Demographic questions that ask about gender, race and age should be voluntary to limit fears employees may have about anonymity. These questions are beneficial to include because they give employers insights into emerging group concerns and trends—for example, how older workers prefer to work. However, employees could interpret questions about race or gender as an indication that the employer plans to initiate specific programs targeting those populations.

Use neutral statements

Surveys should be sprinkled with negative statements. If a survey is filled with positive statements such as "My boss is considerate" or "My team is helpful," the results may be unrealistically rosy. Also, leading questions, such as, "Is the staff size too small?" can skew results.

Experts also advocate the use of questions about observable behavior to avoid the "social desirability" syndrome—the tendency to give all positive responses to please the inquirer.

Ensure anonymity and confidentiality of responses

Leadership should advise employees from the outset that survey responses will be reported in aggregates only and kept confidential to ensure that everyone feels comfortable providing honest answers to the questions. Some employees may question the confidentiality of online surveys, given the ability to track IP addresses, e-mail addresses and other information. Having a third-party vendor conduct the survey usually helps assuage employees' fears of being identified on surveys.
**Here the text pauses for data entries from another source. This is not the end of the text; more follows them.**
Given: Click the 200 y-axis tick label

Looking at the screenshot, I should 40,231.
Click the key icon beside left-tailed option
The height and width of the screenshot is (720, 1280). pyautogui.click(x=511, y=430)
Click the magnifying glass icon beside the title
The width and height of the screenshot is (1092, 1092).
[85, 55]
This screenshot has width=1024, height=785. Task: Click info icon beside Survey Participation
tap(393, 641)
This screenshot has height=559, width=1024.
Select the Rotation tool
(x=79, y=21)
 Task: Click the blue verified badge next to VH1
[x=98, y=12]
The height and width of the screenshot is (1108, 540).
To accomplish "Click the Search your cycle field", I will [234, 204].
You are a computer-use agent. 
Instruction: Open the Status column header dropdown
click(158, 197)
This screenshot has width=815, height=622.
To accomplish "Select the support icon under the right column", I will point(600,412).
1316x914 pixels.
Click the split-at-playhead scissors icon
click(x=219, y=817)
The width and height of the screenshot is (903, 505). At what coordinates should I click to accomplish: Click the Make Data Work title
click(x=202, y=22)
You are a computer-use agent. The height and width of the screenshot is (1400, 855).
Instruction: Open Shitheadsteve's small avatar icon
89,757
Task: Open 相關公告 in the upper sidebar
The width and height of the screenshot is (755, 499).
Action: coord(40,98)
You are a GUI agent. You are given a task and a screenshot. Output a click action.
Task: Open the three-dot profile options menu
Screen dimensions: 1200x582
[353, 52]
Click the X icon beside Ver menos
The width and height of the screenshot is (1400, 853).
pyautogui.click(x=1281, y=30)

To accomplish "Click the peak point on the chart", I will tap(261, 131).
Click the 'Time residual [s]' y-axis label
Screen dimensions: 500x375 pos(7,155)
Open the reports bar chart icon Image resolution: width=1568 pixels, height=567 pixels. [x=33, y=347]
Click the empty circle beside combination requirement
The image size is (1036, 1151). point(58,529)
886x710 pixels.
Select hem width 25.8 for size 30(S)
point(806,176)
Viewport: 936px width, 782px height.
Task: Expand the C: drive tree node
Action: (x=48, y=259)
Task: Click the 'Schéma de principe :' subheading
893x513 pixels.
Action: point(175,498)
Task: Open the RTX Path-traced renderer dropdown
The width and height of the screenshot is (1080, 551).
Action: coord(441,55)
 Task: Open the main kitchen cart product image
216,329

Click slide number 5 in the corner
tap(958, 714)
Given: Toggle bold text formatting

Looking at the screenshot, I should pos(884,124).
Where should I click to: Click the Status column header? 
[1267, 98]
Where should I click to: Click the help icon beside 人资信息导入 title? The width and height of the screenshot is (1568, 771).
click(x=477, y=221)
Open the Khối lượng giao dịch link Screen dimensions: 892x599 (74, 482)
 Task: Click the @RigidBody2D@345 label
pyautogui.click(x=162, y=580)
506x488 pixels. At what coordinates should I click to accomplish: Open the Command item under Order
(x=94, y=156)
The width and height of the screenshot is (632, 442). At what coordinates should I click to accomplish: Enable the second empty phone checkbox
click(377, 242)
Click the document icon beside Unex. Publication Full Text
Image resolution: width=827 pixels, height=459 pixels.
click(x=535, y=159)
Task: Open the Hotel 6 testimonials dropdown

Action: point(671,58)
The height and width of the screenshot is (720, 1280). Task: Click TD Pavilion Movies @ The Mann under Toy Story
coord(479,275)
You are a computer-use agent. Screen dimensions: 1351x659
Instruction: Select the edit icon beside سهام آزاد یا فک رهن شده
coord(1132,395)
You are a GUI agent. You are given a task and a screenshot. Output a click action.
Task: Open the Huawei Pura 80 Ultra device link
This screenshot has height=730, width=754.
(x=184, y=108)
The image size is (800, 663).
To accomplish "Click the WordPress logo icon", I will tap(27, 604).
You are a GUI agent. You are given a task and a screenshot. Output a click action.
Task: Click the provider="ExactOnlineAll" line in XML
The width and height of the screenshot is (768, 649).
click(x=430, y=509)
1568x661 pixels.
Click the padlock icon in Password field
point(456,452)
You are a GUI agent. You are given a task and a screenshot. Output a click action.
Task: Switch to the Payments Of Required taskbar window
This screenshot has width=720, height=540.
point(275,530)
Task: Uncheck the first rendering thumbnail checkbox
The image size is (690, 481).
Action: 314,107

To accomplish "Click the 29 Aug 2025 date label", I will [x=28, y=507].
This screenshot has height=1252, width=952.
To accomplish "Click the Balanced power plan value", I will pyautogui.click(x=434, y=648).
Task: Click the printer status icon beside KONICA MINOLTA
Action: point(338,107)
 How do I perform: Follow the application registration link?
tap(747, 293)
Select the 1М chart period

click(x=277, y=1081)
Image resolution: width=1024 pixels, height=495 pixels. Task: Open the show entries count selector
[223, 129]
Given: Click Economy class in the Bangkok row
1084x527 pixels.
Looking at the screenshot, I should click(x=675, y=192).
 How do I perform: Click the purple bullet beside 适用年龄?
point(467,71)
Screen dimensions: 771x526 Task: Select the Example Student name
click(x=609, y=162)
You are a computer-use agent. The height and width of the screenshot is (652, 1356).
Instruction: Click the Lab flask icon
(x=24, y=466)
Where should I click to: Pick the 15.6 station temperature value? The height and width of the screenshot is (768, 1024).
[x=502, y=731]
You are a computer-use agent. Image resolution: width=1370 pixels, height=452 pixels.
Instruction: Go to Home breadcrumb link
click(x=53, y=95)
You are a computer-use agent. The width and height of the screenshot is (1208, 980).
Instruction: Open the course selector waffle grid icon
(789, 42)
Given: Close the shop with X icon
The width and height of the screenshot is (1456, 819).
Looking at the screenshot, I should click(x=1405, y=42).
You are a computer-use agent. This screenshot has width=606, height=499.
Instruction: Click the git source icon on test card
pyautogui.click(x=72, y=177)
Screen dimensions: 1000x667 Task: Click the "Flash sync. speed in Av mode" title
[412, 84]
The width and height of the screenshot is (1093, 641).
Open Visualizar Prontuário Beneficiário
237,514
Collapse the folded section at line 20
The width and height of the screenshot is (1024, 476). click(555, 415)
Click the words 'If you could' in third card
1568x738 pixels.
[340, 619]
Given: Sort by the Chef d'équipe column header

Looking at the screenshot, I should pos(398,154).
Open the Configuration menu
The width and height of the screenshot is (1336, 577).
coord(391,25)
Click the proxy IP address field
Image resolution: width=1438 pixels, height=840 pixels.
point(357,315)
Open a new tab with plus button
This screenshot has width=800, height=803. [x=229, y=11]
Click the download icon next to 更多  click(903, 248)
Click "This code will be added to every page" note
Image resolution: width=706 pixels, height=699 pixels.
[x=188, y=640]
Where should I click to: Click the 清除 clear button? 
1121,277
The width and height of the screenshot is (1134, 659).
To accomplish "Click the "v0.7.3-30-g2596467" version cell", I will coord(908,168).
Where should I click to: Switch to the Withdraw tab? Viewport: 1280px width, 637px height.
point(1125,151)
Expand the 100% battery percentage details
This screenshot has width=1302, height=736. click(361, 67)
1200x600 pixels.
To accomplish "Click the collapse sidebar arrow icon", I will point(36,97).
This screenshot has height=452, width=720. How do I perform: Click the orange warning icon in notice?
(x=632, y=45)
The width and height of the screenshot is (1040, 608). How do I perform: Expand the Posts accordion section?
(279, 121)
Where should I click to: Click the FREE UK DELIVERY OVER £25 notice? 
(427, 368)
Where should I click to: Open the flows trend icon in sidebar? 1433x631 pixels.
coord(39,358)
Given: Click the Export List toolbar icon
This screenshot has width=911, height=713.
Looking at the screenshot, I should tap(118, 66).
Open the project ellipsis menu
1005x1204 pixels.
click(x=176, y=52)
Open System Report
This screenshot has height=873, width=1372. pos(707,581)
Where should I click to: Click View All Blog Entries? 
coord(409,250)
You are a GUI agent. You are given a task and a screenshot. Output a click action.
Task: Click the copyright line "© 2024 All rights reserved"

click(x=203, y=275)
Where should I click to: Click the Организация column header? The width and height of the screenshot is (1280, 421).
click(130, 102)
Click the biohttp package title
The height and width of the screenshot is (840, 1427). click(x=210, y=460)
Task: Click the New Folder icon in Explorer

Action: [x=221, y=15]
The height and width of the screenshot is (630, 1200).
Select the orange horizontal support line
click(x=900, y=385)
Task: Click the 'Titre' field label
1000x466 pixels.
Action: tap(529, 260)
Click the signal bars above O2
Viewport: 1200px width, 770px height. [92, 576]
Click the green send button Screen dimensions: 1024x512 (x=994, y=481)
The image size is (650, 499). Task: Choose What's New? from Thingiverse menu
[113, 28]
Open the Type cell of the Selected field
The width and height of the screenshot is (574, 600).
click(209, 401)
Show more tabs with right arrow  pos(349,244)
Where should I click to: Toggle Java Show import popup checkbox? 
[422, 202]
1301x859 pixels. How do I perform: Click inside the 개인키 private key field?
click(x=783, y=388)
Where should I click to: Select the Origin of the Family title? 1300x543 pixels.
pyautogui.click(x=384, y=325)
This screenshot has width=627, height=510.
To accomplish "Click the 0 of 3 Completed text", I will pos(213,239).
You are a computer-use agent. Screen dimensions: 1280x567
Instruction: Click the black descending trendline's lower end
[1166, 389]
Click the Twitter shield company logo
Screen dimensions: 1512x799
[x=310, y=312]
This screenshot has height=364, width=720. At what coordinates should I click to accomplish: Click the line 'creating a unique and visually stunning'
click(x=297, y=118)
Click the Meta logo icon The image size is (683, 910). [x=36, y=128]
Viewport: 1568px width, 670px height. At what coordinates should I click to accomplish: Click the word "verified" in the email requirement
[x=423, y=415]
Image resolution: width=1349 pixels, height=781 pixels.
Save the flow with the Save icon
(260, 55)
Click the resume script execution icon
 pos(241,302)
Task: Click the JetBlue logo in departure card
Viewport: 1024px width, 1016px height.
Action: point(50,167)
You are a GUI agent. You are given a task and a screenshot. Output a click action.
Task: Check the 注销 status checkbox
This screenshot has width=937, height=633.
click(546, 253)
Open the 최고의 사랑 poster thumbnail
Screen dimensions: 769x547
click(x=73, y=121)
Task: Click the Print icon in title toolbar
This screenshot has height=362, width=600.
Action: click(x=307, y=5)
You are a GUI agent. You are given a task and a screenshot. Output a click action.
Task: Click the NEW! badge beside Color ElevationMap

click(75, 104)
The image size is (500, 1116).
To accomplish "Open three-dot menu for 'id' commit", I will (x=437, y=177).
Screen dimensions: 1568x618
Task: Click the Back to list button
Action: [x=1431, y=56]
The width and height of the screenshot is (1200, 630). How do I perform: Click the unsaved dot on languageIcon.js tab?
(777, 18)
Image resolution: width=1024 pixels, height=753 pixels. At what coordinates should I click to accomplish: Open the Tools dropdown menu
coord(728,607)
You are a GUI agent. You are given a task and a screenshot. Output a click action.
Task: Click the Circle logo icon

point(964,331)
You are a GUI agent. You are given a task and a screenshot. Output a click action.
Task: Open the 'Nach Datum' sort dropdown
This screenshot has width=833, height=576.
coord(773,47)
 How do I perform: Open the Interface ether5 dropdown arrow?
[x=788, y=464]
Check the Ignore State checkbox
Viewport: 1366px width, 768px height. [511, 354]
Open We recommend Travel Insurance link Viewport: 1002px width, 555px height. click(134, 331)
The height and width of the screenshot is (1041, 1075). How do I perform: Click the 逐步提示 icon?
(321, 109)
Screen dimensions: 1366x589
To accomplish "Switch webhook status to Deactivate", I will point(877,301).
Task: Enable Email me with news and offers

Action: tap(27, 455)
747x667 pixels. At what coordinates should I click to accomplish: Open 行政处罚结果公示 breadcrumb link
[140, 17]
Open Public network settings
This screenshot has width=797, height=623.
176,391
Open-ended questions should be summarized instead of providing actual comments and any references to actual people should be removed when providing overall reporting. Such targeted feedback should be given privately. See Employee Engagement Surveys: Why Do Workers Distrust Them? and How Anonymous Is That Employee Satisfaction Survey?

Policy Issues

Most organizations do not see a need to develop policies about the conduct of periodic surveys of employees, but the employer's internal policies and practices (as well as any labor contracts) should be consistent with existing policies, rules or labor practices.

Legal Issues

For employers, the greatest potential legal concern is that their third-party survey provider might have infringed on the copyright of the original survey author—so-called "pirate" or counterfeit surveys. These types of surveys are often cobbled together and lack measurement integrity. In fact, they can actually generate harmful misinformation. Organizations should look for a registered copyright and the date of the registration in the survey materials under evaluation and ask for copyright registration numbers to ensure that they are not exposing themselves to unnecessary risk by working with an unreliable vendor.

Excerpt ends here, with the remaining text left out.